Exercise prompt -> Which lines of the entries below include "height"? List them all.

Records supplied ->
+++
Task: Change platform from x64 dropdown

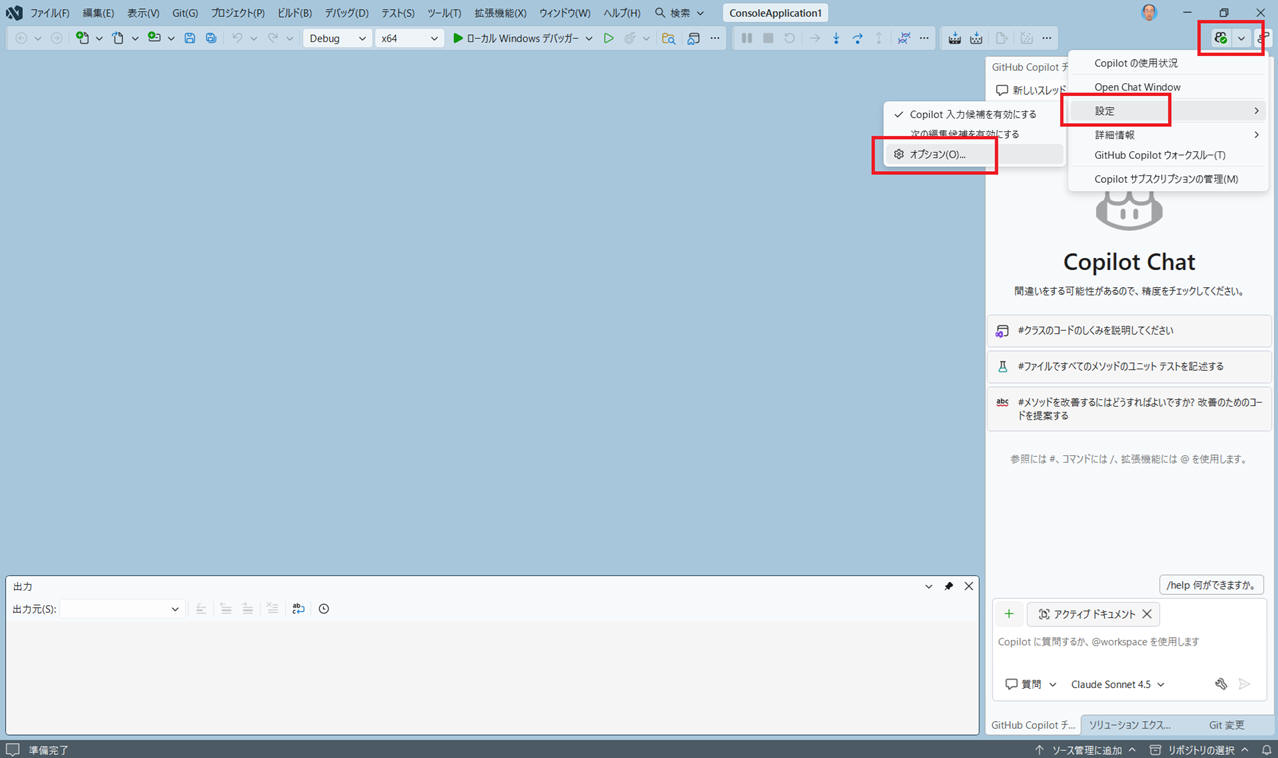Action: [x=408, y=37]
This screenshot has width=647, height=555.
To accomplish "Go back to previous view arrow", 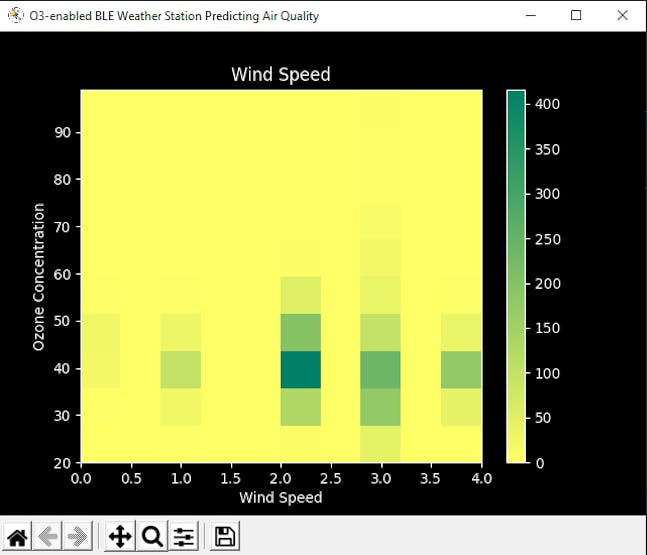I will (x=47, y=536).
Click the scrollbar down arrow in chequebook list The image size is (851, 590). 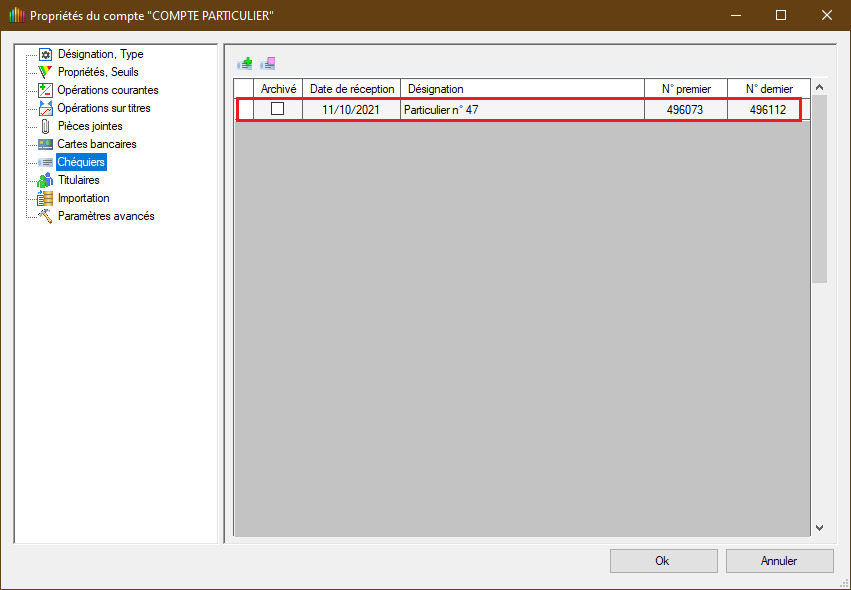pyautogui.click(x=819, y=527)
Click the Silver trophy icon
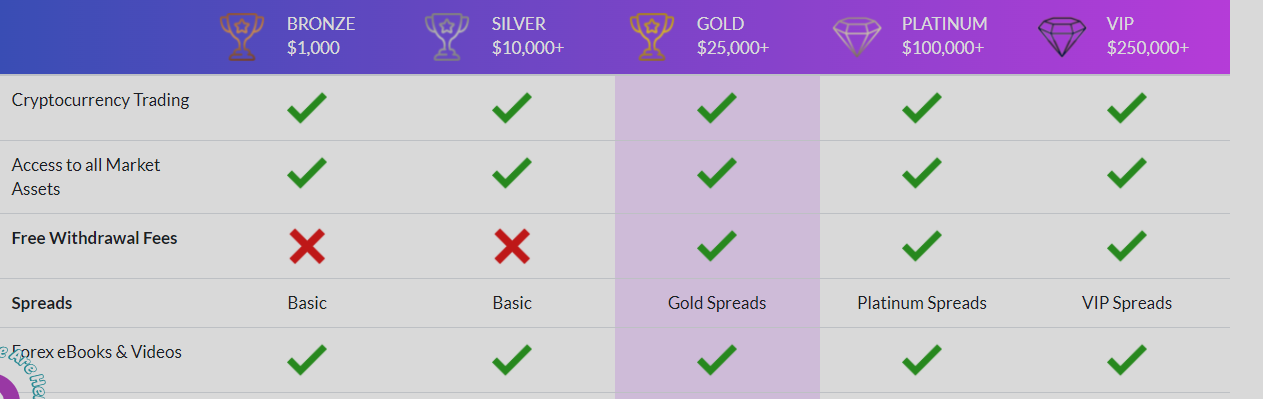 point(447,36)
+++
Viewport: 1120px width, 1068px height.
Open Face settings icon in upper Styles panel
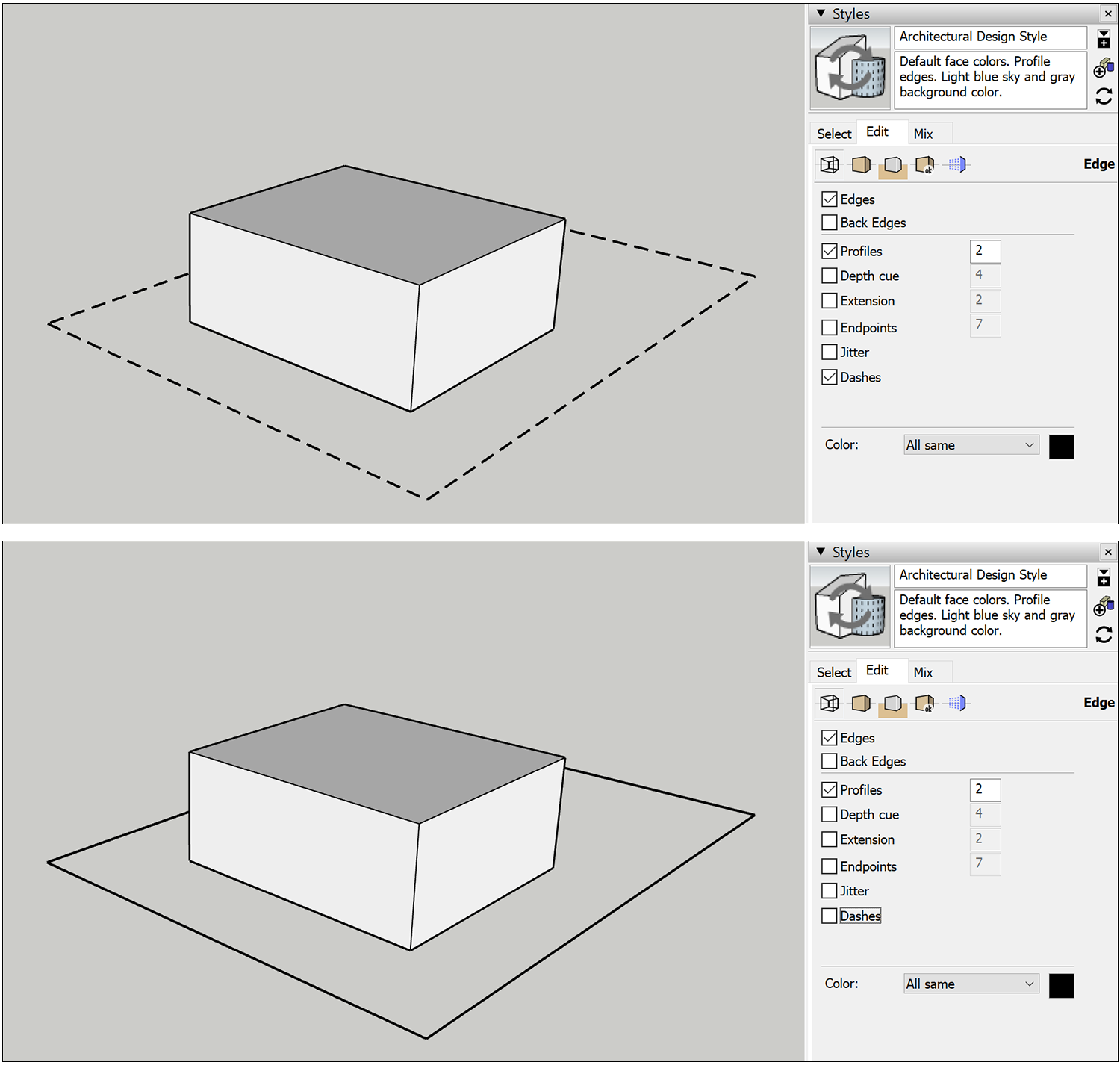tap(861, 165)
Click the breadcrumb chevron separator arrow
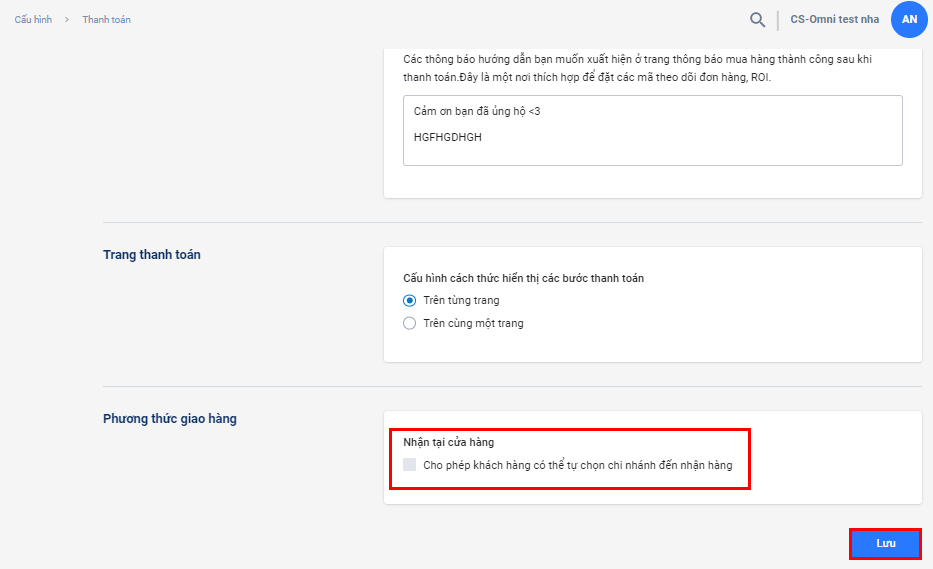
+++
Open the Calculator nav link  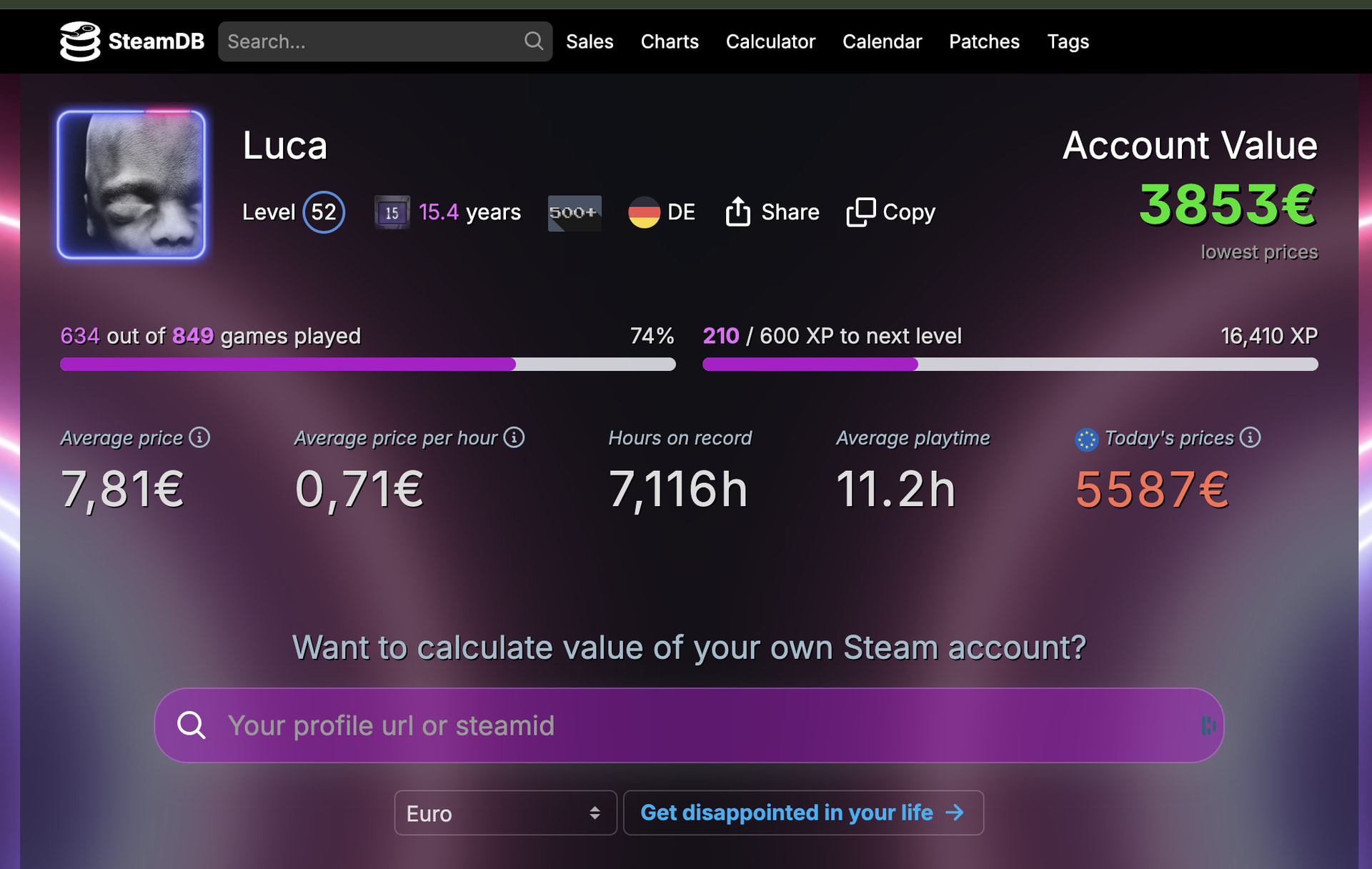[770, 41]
+++
Your solution ->
This screenshot has width=647, height=555.
Viewport: 1120px width, 1068px height.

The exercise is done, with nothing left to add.